Hmm. The issue of build parallelism is kind-of orthogonal to .hs-boot files/circular imports.
The impact of .hs-boot files on build parallelism depends on their announced imports; at least in my semantic model of them (which might be incorrect) they just break cycles.
The degree of parallelism is visible as a property of this DAG where cycles are broken through insertion of .hs-boot nodes.
The issue here is one of transitive dependencies, which is a property on the original cyclic dependency graph.
So while we have the dependency graph
HsExpr <--> TcRnTypes <--> PmOracle
This is of no issue for build parallelism, because the .hs-boot files remove "feedback vertices" from the graph, rendering it acyclic:
TcRnTypes.hs-boot <- HsExpr <- TcRnTypes <- PmOracle
PmOracle.hs-boot <- TcRnTypes
Yet a package including HsExpr must also include PmOracle to compile.
The parallelism issue is best tackled by hadrian based profiles, on which we could compute try to come up with the optimal schedule and compare it across multiple CI runs.
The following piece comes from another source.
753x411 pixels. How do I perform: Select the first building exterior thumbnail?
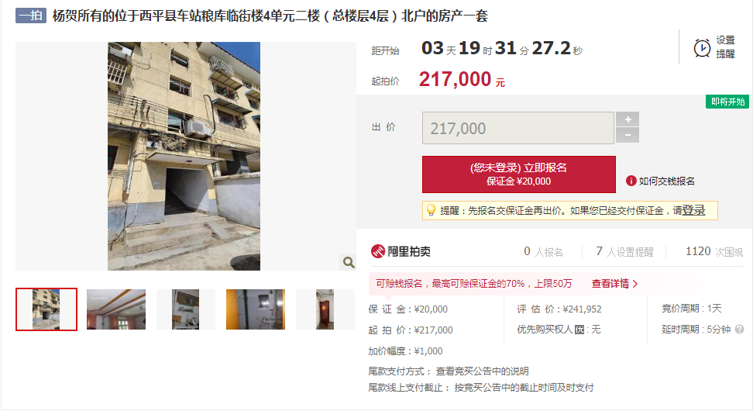(x=46, y=309)
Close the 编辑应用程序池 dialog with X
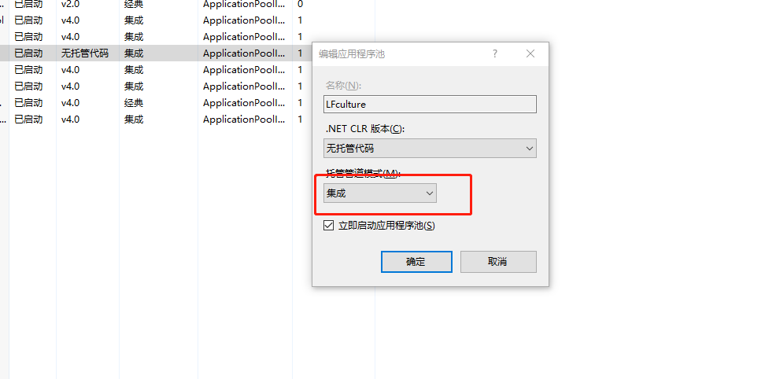Screen dimensions: 765x379 (530, 53)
But the dependency issue here is rather specific to the set of modules that should be included in ghc-lib-parser, I'm afraid, and I don't see how to solve it in a general way other than pre-computing the set of transitive dependencies for specific blessed modules. Which might be a thing we want... One set for each major entry point to the compiler pipeline, for example.